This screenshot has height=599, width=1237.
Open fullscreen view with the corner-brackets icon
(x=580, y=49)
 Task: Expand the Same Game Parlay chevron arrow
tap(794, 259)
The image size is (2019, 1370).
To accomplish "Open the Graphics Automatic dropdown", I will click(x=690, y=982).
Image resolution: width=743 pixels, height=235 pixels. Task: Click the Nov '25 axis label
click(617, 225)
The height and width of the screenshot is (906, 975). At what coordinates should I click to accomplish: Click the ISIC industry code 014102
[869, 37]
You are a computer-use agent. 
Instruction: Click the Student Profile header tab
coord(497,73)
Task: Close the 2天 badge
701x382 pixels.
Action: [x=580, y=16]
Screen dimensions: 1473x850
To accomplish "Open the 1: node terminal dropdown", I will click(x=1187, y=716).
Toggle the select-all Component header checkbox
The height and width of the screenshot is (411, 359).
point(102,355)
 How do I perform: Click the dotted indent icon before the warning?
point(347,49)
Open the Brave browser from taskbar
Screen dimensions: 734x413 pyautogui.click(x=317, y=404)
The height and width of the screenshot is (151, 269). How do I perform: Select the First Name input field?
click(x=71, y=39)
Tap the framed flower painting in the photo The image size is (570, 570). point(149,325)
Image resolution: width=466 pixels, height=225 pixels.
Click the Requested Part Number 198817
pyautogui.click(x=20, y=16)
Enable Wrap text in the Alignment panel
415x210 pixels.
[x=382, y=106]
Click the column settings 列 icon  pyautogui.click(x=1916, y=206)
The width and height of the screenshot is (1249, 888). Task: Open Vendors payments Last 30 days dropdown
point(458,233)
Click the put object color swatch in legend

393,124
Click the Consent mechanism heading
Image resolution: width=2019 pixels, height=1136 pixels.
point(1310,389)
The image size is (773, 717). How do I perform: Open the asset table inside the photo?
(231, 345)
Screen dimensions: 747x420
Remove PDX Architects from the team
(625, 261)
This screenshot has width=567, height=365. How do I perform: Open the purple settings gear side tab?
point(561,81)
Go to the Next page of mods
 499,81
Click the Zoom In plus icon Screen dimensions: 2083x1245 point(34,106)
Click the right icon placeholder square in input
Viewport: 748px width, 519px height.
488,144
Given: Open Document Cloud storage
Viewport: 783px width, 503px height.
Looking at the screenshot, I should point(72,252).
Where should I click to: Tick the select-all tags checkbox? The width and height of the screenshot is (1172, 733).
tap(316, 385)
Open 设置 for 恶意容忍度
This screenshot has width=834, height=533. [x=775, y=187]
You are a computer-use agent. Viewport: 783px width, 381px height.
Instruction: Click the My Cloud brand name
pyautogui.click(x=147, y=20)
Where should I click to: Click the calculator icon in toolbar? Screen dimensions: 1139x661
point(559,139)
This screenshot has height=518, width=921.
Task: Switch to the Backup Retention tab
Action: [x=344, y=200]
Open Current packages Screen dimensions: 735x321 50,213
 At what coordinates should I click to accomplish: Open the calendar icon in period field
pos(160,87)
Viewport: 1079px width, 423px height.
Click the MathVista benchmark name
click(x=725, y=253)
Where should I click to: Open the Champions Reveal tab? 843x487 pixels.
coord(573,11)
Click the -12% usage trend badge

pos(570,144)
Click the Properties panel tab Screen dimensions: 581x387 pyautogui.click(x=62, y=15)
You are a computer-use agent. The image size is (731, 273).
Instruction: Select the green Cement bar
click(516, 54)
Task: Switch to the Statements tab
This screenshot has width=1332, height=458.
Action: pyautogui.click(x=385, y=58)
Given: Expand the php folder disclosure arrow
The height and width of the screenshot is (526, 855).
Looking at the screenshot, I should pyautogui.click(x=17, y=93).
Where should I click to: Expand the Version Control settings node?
* * * * * * * * *
Exercise description: Count the lines in the items above that contain the string "Where", with case counting. Give only the number.

Final result: 4